4 thoughts on “Yada yada

  1. John Armstrong May 3, 2021 / 11:40 pm

    I agree that I found a lot of the last sections disappointing, even to the extent that they sapped some of the earlier parts. There was so much repeated buildup to Larkin/Asha hating Olamina for “what she did” and her responsibility for “what happened”, and then it’s a great big nothing. I can’t even really see an attempt to justify her perspective here.

    There’s a real discussion to be had about the validity of the Earthseed “Destiny”, and how it stacks up against more down-to-Earth (literally) problems. There are real questions, and even real answers, starting with the fact that the solutions to the problems posed by a Martian colony can also be applied to problems on Earth. Advances in sustainability to live within the meager means the colonists will find can help communities at home improve their own quality of life.

    And there’s just nothing of this here. Maybe Butler had intended more of this to go into the third book she’d planned, but it’s still fair to assess this book on its own merits. And what she does here is cast the opposing viewpoint into a petulant child holding an infantile grudge against a long-suffering parent who wanted nothing more than the very thing she’s holding the grudge over. It’s the cheapest rhetorical trick there is, and seems the sort of thing you do if you actually don’t believe your position can withstand scrutiny.

  2. Jeff Anderson May 8, 2021 / 7:41 pm

    I’m so excited to see that you’ve read Wolfe! I’m always, like, the only person I know who has, and I love reading his stuff so, so much. (If I ever have the chance to write a thesis or a dissertation, my longtime plan has involved using the Book of Nature as an interpretive approach to the Urth cycle in particular. But there would probably also be some stuff on paranoid reading, which would likely have to pull in at least Pynchon…)

    I think there’s more to Asha than just petulance—Marc was poisoning her against Olamina for decades. She’s almost a complete success story for him, except for choosing CA only for community rather than out of religious conviction. I don’t agree with her, but I understand her. It’s like Olamina says to Len after she meets with Marc: “He couldn’t stay with them if they did such things, so he’s decided that they’re innocent, and somehow everything is my fault.” Whether he taught that behavior to his “daughter” or it’s innate to humans (my guess is some from column A, some from column B), she makes the same rationalizations against the threat to what she loves.

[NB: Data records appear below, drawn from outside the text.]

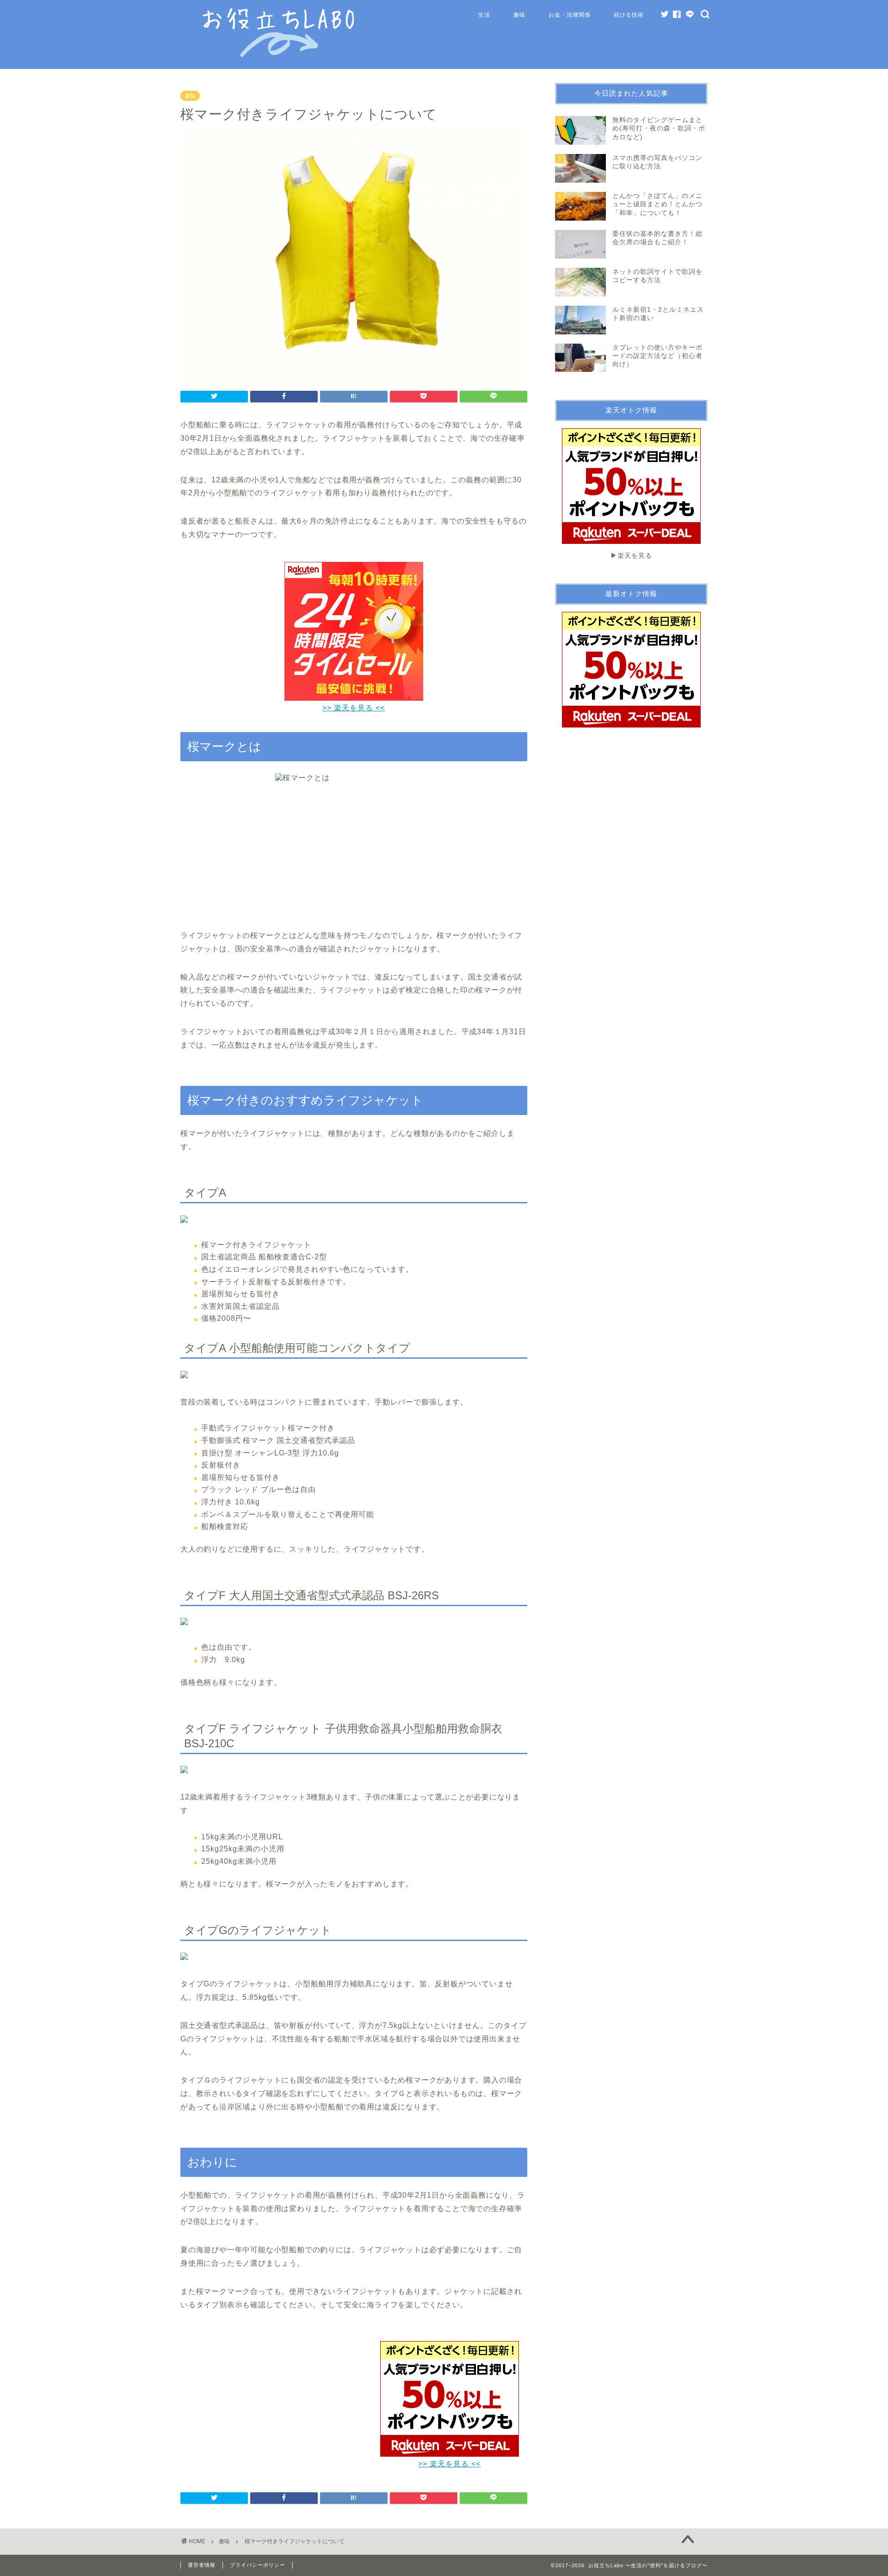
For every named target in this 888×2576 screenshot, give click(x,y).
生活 (484, 14)
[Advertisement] (258, 2398)
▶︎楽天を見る (631, 555)
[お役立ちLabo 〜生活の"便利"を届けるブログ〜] (280, 55)
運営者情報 (202, 2565)
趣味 (519, 14)
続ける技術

    I’m bummed that you didn’t get out of the books what you were hoping for! If you’re still interested in Butler, I’d send you toward either Wild Seed or Dawn. Each is the beginning of a series, and off the cuff (which means I might change my mind another time), I’d say Wild Seed is the better book but Xenogenesis/Lilith’s Brood (the series that begin with Dawn) is a better series than the Patternist books (which begin with Wild Seed).

    • Daryl L. L. Houston May 12, 2021 / 9:34 pm

      Remember Matt Kish, of Moby-Dick fame? I have him to thank for my exposure to Wolfe. I read the Urth books in two volumes. I found the first volume fascinating and vivid and weird. I found it all less interesting as it went on. I ditched my copies after reading, but your enthusiasm here makes me wish I hadn’t. Maybe I’ll try them again sometime.

      I’ve read one other Butler book, maybe a decade ago. I forget which it was. Maybe Dawn? There was like… I think vaguely pedo vampire sex? Just sorta turned me off.